Assignment →
The pictures in the data below are to be omitted; all else must be duplicated exactly.

:: The data ::

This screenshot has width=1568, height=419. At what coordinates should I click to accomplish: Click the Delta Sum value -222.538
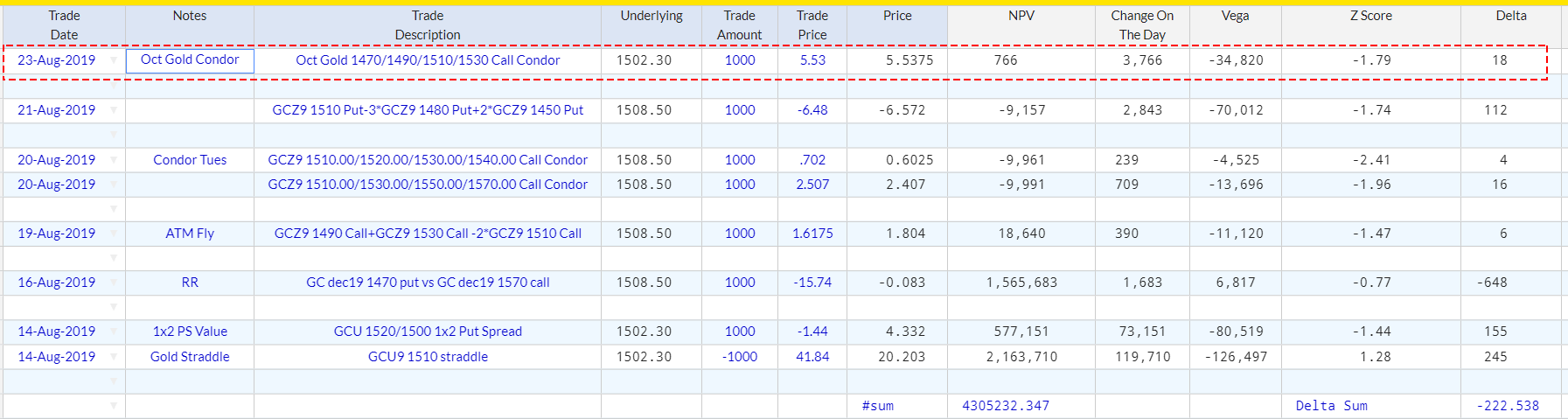pyautogui.click(x=1507, y=406)
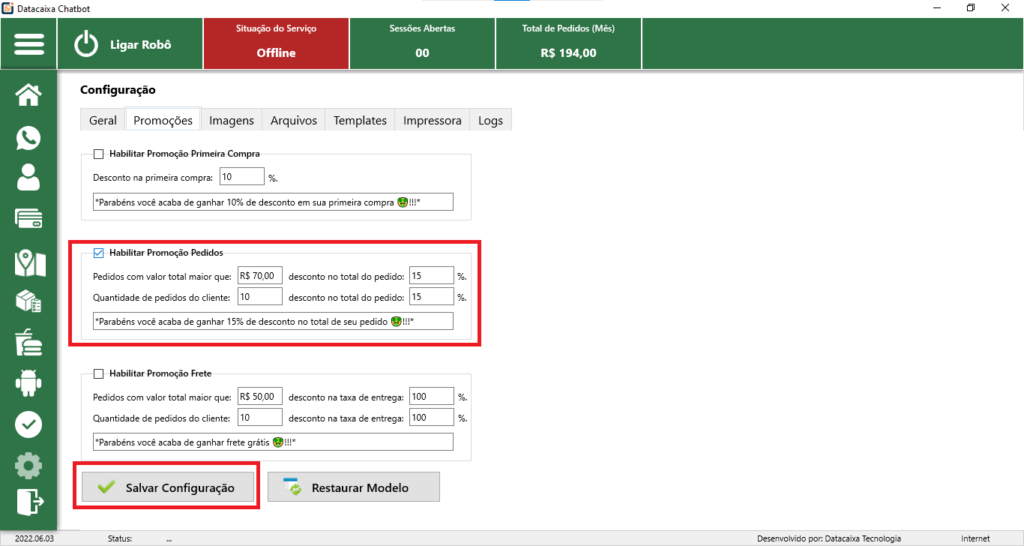
Task: Open the Templates tab
Action: click(x=360, y=120)
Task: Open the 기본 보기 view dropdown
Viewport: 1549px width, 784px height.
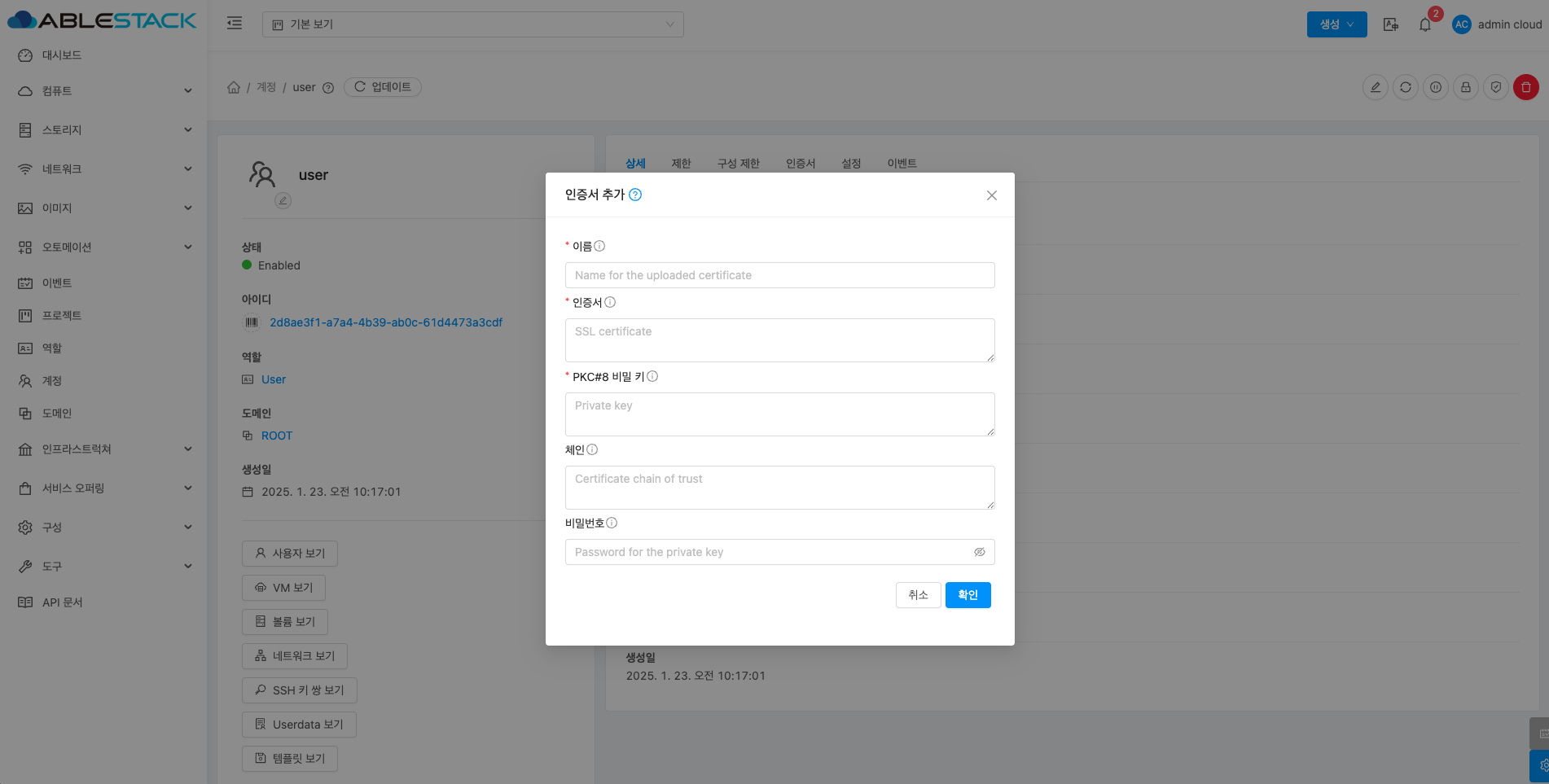Action: tap(472, 24)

:::

Result →
This screenshot has width=1568, height=419. At what coordinates should I click to accomplish: Click the Delta Sum value -222.538
pyautogui.click(x=1507, y=406)
Task: Open the Templates tab
Action: click(x=360, y=120)
Task: Open the 기본 보기 view dropdown
Viewport: 1549px width, 784px height.
Action: tap(472, 24)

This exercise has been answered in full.